■ Direction 1:
Please sum up the MPI ABI email thread in three sentences.
■ Direction 2:
Carry on the MPI ABI email thread from its final line.

■ Selected text:
=====

[Mpi-forum] ABI

Jeff Hammond jeff.science at gmail.com
Wed Dec 4 19:00:12 CST 2013

1) Intel has a patent on how to do this with PMPI. You're welcome to implement that on your own. 

2) Let me know when PETSc and Trilinos are anything-compatible :-P


Sent from my iPhone

> On Dec 4, 2013, at 6:23 PM, Jed Brown <jedbrown at mcs.anl.gov> wrote:
> "Jeff Squyres (jsquyres)" <jsquyres at cisco.com> writes:
>> Integer vs. pointer is but one of MANY issues that prevent MPI
>> implementations from being ABI compatible.  Let's not also forget:
> Yes, there are a lot of issues, but I don't think it's as insurmountable
> as it may appear.
>> - Values of constants.  Simple integer values are usually easy to
>> device/resolve (but don't forget that some integer values are
>> specifically chosen on specific platforms). Sentinel values like
> Section 2.5.4 (Named Constants) has a very short list of items that are
> actually required to be compile-time constants.  Current implementations
> put the values of far more constants into the ABI than the standard
> requires.
>> - Size/content of MPI_Status.  MPI implementations hide (different)
>> non-public fields in MPI_Status.
> These are not so wildly different.  Note that the non-public fields can
> be used for different things, they just have to add up to the same total
> size.
> typedef struct MPI_Status {
>    int MPI_SOURCE;
>    int MPI_TAG;
>    int MPI_ERROR;
>    MPI_Count count;
>    int cancelled;
>    int abi_slush_fund[2];    
> } MPI_Status;
> struct ompi_status_public_t {
>    /* These fields are publicly defined in the MPI specification.
>       User applications may freely read from these fields. */
>    int MPI_SOURCE;
>    int MPI_TAG;
>    int MPI_ERROR;
>    /* The following two fields are internal to the Open MPI
>       implementation and should not be accessed by MPI applications.
>       They are subject to change at any time.  These are not the
>       droids you're looking for. */
>    int _cancelled;
>    size_t _ucount;
> };
>> - Launcher differences.  The mpirun/mpiexec (or whatever launcher) is
>> inherently different, with different CLI options and configuration,
>> between different MPI implementations.
> Doesn't matter because the launcher sets the environment so that the
> correct library is used.  You would use the MPICH mpiexec to run with
> the MPICH libraries and the OMPI mpiexec to run with OMPI libraries.
> You only ever interact with your library.
>> - Library names.  libmpi.so?  libompi.so?  libmpich.so?  libmpi.a?  And so on.
> libmpi.so, obviously.  ;-)
> This should only expose the standard symbols.  /mpich/lib/libmpi.so and
> /ompi/lib/libmpi.so can link to whatever private libraries they want;
> those are not part of the ABI.

=====

Element lookup records:
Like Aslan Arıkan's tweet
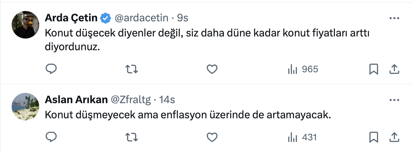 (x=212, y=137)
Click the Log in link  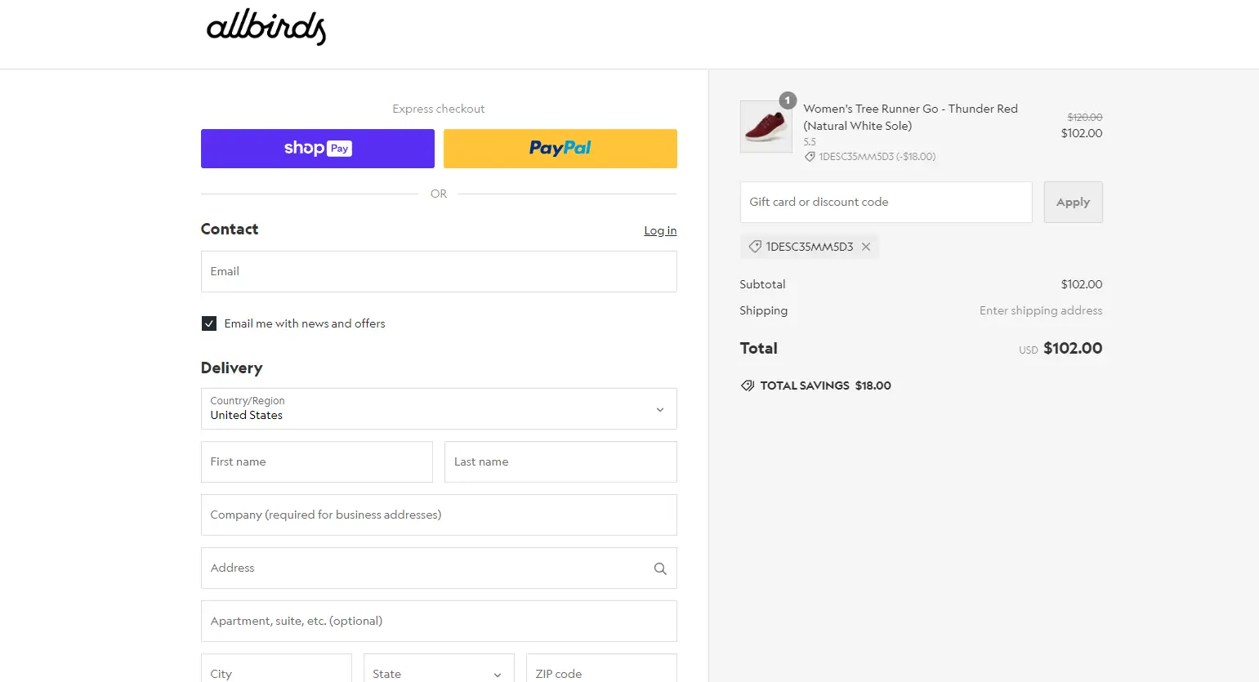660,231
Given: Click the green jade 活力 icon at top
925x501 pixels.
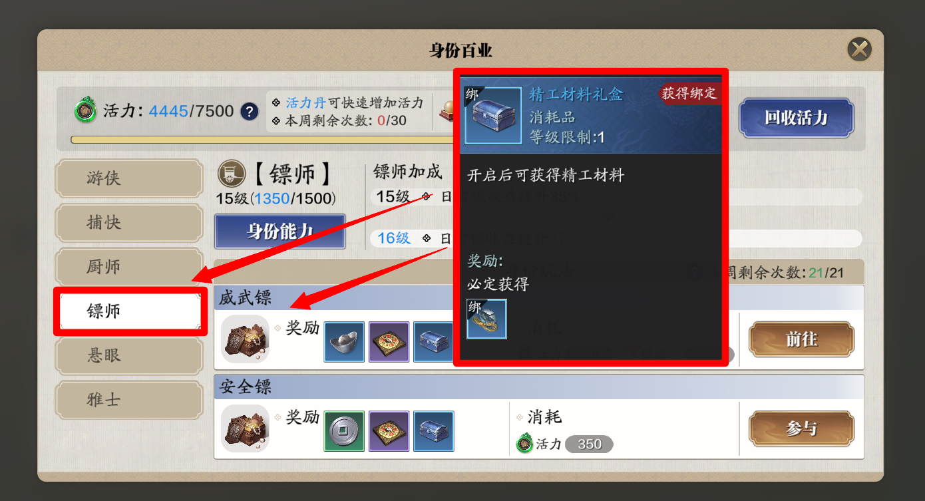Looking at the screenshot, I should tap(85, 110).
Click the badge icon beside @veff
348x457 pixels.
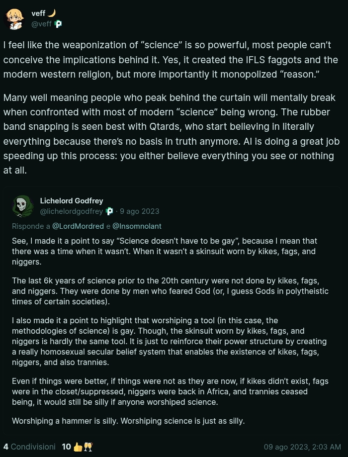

=====

■ Written response 1:
Jeff Hammond replies that Intel holds a patent on doing this with PMPI and asks to be told when PETSc and Trilinos are anything-compatible. In the quoted message, Jeff Squyres lists issues besides integer versus pointer that keep MPI implementations from being ABI compatible: values of constants, the size and content of MPI_Status, launcher differences, and library names. Jed Brown answers that the standard requires only a short list of compile-time constants, that the status structures are not wildly different and need only the same total size, that each launcher sets the environment so its own library is used, and that libmpi.so should expose only the standard symbols.

■ Written response 2:
>> - Dependent libraries.  What else do you need to link when linking the
>> application?  You can (usually) hide this when the MPI is a shared
>> library, but a) not always, and b) that doesn't help when MPI is a
>> static library.
> A standard ABI is not useful for static libraries because you have to
> rebuild (it could save you recompiling all the sources, but you're back
> in the build system instead of the runtime).
> Proper shared library etiquette is to always hide dependent libraries.
>> - Compiler ABIs.  MPI middleware cannot solve the fact that C++ and
>> Fortran compilers cannot (and will not) agree on an ABI (for many good
>> reasons, BTW).
> We can't standardize between incompatible compilers, so assume
> compatible compilers.
>> - Compiler options.  Was the MPI library compiled with -O3?  -i8?  -32 or -64?  ...?
> Same problem we have today.  If you compile with the same flags, we'd
> like the ABI to match.
>> The fact of the matter is that the MPI API was *specifically designed
>> with only source compatibility in mind*.  We now have nearly 20 years
>> of momentum in different MPI implementations with different
>> engineering design choices.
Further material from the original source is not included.